「答辞を書いてほしいんです」

目の前の彼女は穏やかな微笑みを崩さぬまま、僕に告げた。凍てつく寒さの二月初旬。突然職員室に呼び出され、何かしでかしてしまっただろうかと肝を冷やしていたのだが、それは杞憂に終わった。僕が一年生の頃から学年主任を務めていた彼女は、どうですか、と優しく問いかけた。僕の目を真っ直ぐ見つめて話すものだから、気恥ずかしくなって視線を下にずらす。

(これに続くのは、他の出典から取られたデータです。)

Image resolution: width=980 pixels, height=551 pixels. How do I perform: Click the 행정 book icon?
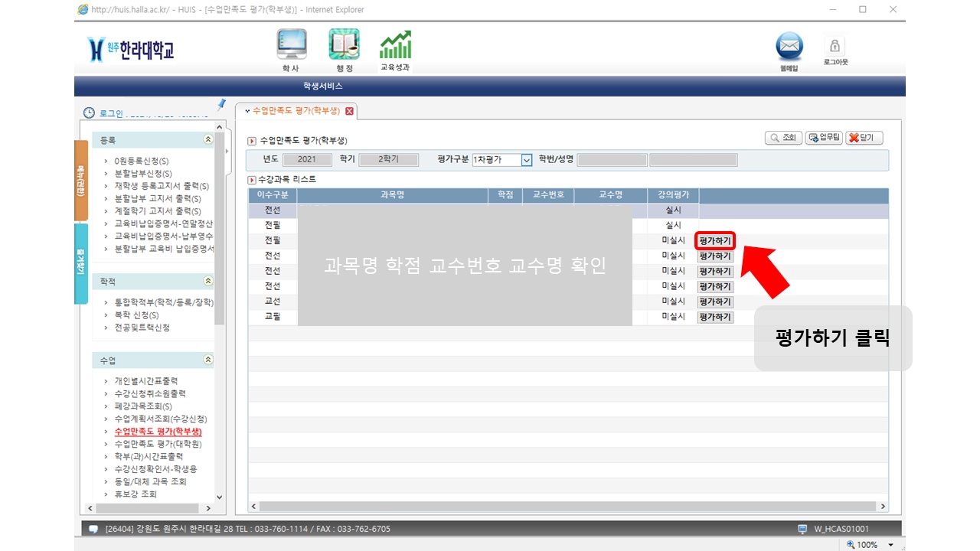[x=344, y=45]
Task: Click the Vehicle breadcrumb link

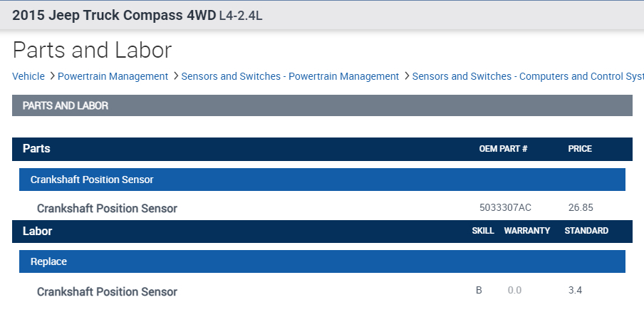Action: (28, 76)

断る選択肢は端から用意されていないみたいだった。この先生はいつも優しい物腰で語るのだが、時折、もはや答えは一択しか許されないのではないかという圧も感じるのだ。流石にここで、嫌ですと直球で返すのは憚られた。悩むような仕草を暫く見せてから、彼女に問うた。

「どうして、僕なんでしょうか」
こういうのは大抵、元生徒会長がやるものでしょう、そう言うと彼女は、勢いよく首を振った。
「生徒会長がするなんて、そんな決まりはありませんよ。先生たちの会議で、答辞に相応しいと思った方にお任せするのです」
でも、とつい反論してしまう。
「僕の他にも、いい人は沢山いたでしょう」
「私は――」
彼女は僕の言葉に優しく毛布を被せるように、言葉を乗せた。

「私は、あなたこそ相応しいと思ったのです」
彼女は椅子に座って、僕と目を合わせた。ふぅ、と吐息を洩らした後、彼女は語り始めた。
「あなたの読書感想文を読ませてもらったことがあるんです」
彼女は英語科だ。読書感想文は国語科の筈じゃ……。
「学年主任なので、同じ学年の生徒の作品は見させていただくんです。コンクールに出品するのを決めるのもお手伝いしましたよ」
彼女は続ける。
「あなたの書いたものを読んだ時、関心したんです。ここまで素直に、ありのままに、感情を書くことのできる子がいるんだって」
だから、あなたに任せたいと思ったんです――彼女は言った。お世辞ばかりで調子のいいことを言っているだけだ。それに読書感想文なんて他人の本を読んで私見をぐだぐだ述べてるだけのくだらないものだ。そんなので、僕の何が分かるって言うんだ。どうせ、あーだこーだ言って僕を丸め込みたいだけだろう。そう毒吐いてみたくもなった。でも、僕にはできなかった。僕は、僕が思っている以上に、単純だった。満更でもねぇや、と思ってしまった自分がいたのだ。へぇ、そうですか、と濁すように言ってまた視線を逸らすと、彼女は淀みない声で告げた。

「私は、あなたの書く文章が好きなんです」

その一度は聞いてみたかった文句に唆され――いや、しかし、などとこの期に及んで弁明しようとした僕の手には、既に式辞用紙が握らされていた。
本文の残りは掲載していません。